An interesting finding in our study are the reasons for requesting a psychiatric evaluation. Most cases of DHD were detected during the palliative-psychiatric interview (75%). During routine palliative care evaluation, only 8% of the patients expressed a DHD to the palliative care physician (main reason for psychiatric referral was depression). This suggests that the presence of DHD is rarely explored even in palliative care, possibly because of the myths and stigma surrounding this topic. Families and loved ones may think that having conversations about death with patients with an advanced incurable chronic disease may contribute to the patient’s despair and thoughts about hastening death (Kremeike et al., 2018; Saxena, Krug, Chestnov, & World Health Organization, 2014).
Nevertheless, it is necessary to intentionally explore DHD. The presence of these type of thoughts might not be a genuine desire to die (Wilson et al., 2007), but an expression of suffering, and often of some other psychiatric disorder (mainly depression). Bringing up the topic may help relieve the tension. It’s important to identify the possible causes of DHD in order to decide the best possible treatment to improve the patient’s and their family’s quality of life (Kremeike et al., 2018; Saxena et al., 2014). Further research is required.

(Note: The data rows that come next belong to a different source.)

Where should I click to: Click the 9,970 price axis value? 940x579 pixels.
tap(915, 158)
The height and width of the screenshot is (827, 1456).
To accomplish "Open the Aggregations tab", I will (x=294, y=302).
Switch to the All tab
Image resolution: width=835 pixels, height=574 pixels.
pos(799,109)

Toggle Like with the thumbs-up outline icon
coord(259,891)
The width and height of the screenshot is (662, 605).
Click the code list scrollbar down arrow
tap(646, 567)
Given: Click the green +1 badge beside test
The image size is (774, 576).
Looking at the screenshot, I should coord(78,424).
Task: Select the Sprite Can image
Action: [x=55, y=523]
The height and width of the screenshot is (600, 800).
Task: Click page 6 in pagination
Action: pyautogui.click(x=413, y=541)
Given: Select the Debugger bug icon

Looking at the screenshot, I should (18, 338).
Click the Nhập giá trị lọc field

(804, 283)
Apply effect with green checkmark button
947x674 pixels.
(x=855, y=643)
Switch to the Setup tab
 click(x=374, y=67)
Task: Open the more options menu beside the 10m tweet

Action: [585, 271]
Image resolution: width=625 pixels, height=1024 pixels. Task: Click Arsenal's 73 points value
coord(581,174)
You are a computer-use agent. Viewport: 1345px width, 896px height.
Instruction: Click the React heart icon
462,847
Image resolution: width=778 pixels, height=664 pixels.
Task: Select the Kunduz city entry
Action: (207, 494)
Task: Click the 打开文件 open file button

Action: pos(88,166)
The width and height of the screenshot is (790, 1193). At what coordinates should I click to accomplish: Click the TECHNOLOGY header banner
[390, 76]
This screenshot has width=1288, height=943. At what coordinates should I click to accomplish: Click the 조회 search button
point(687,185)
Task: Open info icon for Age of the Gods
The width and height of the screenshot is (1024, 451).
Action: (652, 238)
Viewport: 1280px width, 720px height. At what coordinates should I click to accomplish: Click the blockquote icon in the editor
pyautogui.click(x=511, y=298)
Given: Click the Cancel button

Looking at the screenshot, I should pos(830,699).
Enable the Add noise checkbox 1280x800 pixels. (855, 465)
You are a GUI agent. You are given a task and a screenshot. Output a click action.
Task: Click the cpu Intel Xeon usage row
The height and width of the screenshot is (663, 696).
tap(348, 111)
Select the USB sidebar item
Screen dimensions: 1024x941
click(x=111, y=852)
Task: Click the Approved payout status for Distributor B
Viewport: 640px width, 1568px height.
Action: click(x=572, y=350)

This study has several limitations: it is a cross-sectional study, the sample size is relatively small, and there is bias in the population studied due to the selection of patients who were only referred to psychiatric assessment. This means the findings are not conclusive for the entire palliative cancer care population, but are a good description of a particular population. Also, other relevant factors were not evaluated, such as dignity (Houmann, Chochinov, Kristjanson, Petersen, & Groenvold, 2014), demoralization (Vehling, Kissane, Lo, Glaesmer, Hartung et al., 2017), and spirituality (Delgado-Guay, Hui, Parsons, Govan, De la Cruz et al., 2011), which are important elements in the evaluation of patients with distress. In future studies, DHD should be evaluated by the semi-standardized approach using psychometric tools that allow comparisons between populations (Kremeike et al., 2018). This study is the beginning of a research area, but mainly, it may have a clinical application for the identification of the presence of DHD and the implementation of personalized treatments, and with it, contribute to decrease of the suffering of patients.